Data to process
##########
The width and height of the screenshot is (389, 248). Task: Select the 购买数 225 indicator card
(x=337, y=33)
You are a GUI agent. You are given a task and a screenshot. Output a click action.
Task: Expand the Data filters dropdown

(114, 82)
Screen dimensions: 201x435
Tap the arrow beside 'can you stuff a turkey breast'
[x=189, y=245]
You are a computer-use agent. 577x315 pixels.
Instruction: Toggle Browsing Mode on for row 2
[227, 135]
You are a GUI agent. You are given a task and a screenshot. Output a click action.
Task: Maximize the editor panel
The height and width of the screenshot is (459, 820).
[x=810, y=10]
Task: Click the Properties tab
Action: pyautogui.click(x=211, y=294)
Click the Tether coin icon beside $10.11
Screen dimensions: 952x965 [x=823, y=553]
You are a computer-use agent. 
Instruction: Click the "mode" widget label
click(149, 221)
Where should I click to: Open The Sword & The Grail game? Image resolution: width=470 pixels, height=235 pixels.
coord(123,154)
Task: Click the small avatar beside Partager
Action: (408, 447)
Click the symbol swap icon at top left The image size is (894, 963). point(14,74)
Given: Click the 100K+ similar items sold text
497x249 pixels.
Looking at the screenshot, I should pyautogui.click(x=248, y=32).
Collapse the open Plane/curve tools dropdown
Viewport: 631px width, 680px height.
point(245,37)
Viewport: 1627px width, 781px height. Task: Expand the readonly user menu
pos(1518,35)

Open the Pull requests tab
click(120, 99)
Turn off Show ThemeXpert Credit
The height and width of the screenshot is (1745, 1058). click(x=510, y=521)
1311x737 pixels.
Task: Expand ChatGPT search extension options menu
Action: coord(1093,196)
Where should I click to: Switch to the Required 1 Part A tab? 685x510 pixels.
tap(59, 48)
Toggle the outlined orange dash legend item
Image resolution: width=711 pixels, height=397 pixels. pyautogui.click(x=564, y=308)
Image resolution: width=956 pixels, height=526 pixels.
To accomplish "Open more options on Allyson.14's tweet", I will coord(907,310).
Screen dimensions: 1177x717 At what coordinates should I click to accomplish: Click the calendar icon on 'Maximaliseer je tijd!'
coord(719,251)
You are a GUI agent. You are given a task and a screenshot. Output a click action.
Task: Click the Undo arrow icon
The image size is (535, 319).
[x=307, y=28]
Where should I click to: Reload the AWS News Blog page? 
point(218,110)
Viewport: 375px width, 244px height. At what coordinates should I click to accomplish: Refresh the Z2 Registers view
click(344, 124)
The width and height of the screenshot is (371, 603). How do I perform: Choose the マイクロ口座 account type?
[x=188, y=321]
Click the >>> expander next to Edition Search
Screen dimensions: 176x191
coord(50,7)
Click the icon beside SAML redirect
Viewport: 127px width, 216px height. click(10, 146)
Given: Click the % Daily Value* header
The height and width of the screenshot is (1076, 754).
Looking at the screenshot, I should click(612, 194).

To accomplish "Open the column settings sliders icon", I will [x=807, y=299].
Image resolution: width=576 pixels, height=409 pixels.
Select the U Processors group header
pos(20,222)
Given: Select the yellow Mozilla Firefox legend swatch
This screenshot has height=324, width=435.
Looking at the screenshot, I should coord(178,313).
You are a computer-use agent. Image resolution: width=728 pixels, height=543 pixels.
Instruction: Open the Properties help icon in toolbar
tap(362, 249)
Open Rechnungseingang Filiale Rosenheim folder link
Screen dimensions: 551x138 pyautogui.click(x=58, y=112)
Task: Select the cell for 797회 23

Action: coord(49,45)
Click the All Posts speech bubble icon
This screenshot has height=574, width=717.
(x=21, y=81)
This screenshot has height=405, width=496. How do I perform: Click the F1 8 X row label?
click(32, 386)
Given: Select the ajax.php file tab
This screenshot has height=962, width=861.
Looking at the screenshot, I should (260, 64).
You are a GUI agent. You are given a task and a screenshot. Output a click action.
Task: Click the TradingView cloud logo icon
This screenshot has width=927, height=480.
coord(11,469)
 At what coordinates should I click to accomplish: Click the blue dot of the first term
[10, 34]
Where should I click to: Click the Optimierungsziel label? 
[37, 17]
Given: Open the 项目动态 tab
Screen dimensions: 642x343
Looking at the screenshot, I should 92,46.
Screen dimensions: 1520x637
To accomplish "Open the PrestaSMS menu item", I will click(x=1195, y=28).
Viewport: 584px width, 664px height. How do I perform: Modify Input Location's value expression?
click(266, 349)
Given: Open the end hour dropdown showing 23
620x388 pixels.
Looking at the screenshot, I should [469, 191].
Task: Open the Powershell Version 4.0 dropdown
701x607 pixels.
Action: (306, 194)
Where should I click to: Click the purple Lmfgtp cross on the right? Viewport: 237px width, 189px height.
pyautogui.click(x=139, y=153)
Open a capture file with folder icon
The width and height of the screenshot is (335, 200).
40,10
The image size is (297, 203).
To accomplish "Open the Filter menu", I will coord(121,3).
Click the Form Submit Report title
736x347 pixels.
##########
Task brief
Return all the lines shown above, word for word.

Exercise answer
The width and height of the screenshot is (389, 248). Task: Select the 购买数 225 indicator card
(x=337, y=33)
You are a GUI agent. You are given a task and a screenshot. Output a click action.
Task: Expand the Data filters dropdown

(114, 82)
Screen dimensions: 201x435
Tap the arrow beside 'can you stuff a turkey breast'
[x=189, y=245]
You are a computer-use agent. 577x315 pixels.
Instruction: Toggle Browsing Mode on for row 2
[227, 135]
You are a GUI agent. You are given a task and a screenshot. Output a click action.
Task: Maximize the editor panel
The height and width of the screenshot is (459, 820).
[x=810, y=10]
Task: Click the Properties tab
Action: pyautogui.click(x=211, y=294)
Click the Tether coin icon beside $10.11
Screen dimensions: 952x965 [x=823, y=553]
You are a computer-use agent. 
Instruction: Click the "mode" widget label
click(149, 221)
Where should I click to: Open The Sword & The Grail game? Image resolution: width=470 pixels, height=235 pixels.
coord(123,154)
Task: Click the small avatar beside Partager
Action: (408, 447)
Click the symbol swap icon at top left The image size is (894, 963). point(14,74)
Given: Click the 100K+ similar items sold text
497x249 pixels.
Looking at the screenshot, I should pyautogui.click(x=248, y=32).
Collapse the open Plane/curve tools dropdown
Viewport: 631px width, 680px height.
point(245,37)
Viewport: 1627px width, 781px height. Task: Expand the readonly user menu
pos(1518,35)

Open the Pull requests tab
click(120, 99)
Turn off Show ThemeXpert Credit
The height and width of the screenshot is (1745, 1058). click(x=510, y=521)
1311x737 pixels.
Task: Expand ChatGPT search extension options menu
Action: coord(1093,196)
Where should I click to: Switch to the Required 1 Part A tab? 685x510 pixels.
tap(59, 48)
Toggle the outlined orange dash legend item
Image resolution: width=711 pixels, height=397 pixels. pyautogui.click(x=564, y=308)
Image resolution: width=956 pixels, height=526 pixels.
To accomplish "Open more options on Allyson.14's tweet", I will coord(907,310).
Screen dimensions: 1177x717 At what coordinates should I click to accomplish: Click the calendar icon on 'Maximaliseer je tijd!'
coord(719,251)
You are a GUI agent. You are given a task and a screenshot. Output a click action.
Task: Click the Undo arrow icon
The image size is (535, 319).
[x=307, y=28]
Where should I click to: Reload the AWS News Blog page? 
point(218,110)
Viewport: 375px width, 244px height. At what coordinates should I click to accomplish: Refresh the Z2 Registers view
click(344, 124)
The width and height of the screenshot is (371, 603). How do I perform: Choose the マイクロ口座 account type?
[x=188, y=321]
Click the >>> expander next to Edition Search
Screen dimensions: 176x191
coord(50,7)
Click the icon beside SAML redirect
Viewport: 127px width, 216px height. click(10, 146)
Given: Click the % Daily Value* header
The height and width of the screenshot is (1076, 754).
Looking at the screenshot, I should click(612, 194).

To accomplish "Open the column settings sliders icon", I will [x=807, y=299].
Image resolution: width=576 pixels, height=409 pixels.
Select the U Processors group header
pos(20,222)
Given: Select the yellow Mozilla Firefox legend swatch
This screenshot has height=324, width=435.
Looking at the screenshot, I should coord(178,313).
You are a computer-use agent. Image resolution: width=728 pixels, height=543 pixels.
Instruction: Open the Properties help icon in toolbar
tap(362, 249)
Open Rechnungseingang Filiale Rosenheim folder link
Screen dimensions: 551x138 pyautogui.click(x=58, y=112)
Task: Select the cell for 797회 23

Action: coord(49,45)
Click the All Posts speech bubble icon
This screenshot has height=574, width=717.
(x=21, y=81)
This screenshot has height=405, width=496. How do I perform: Click the F1 8 X row label?
click(32, 386)
Given: Select the ajax.php file tab
This screenshot has height=962, width=861.
Looking at the screenshot, I should (260, 64).
You are a GUI agent. You are given a task and a screenshot. Output a click action.
Task: Click the TradingView cloud logo icon
This screenshot has width=927, height=480.
coord(11,469)
 At what coordinates should I click to accomplish: Click the blue dot of the first term
[10, 34]
Where should I click to: Click the Optimierungsziel label? 
[37, 17]
Given: Open the 项目动态 tab
Screen dimensions: 642x343
Looking at the screenshot, I should 92,46.
Screen dimensions: 1520x637
To accomplish "Open the PrestaSMS menu item", I will click(x=1195, y=28).
Viewport: 584px width, 664px height. How do I perform: Modify Input Location's value expression?
click(266, 349)
Given: Open the end hour dropdown showing 23
620x388 pixels.
Looking at the screenshot, I should [469, 191].
Task: Open the Powershell Version 4.0 dropdown
701x607 pixels.
Action: (306, 194)
Where should I click to: Click the purple Lmfgtp cross on the right? Viewport: 237px width, 189px height.
pyautogui.click(x=139, y=153)
Open a capture file with folder icon
The width and height of the screenshot is (335, 200).
40,10
The image size is (297, 203).
To accomplish "Open the Filter menu", I will coord(121,3).
Click the Form Submit Report title
736x347 pixels.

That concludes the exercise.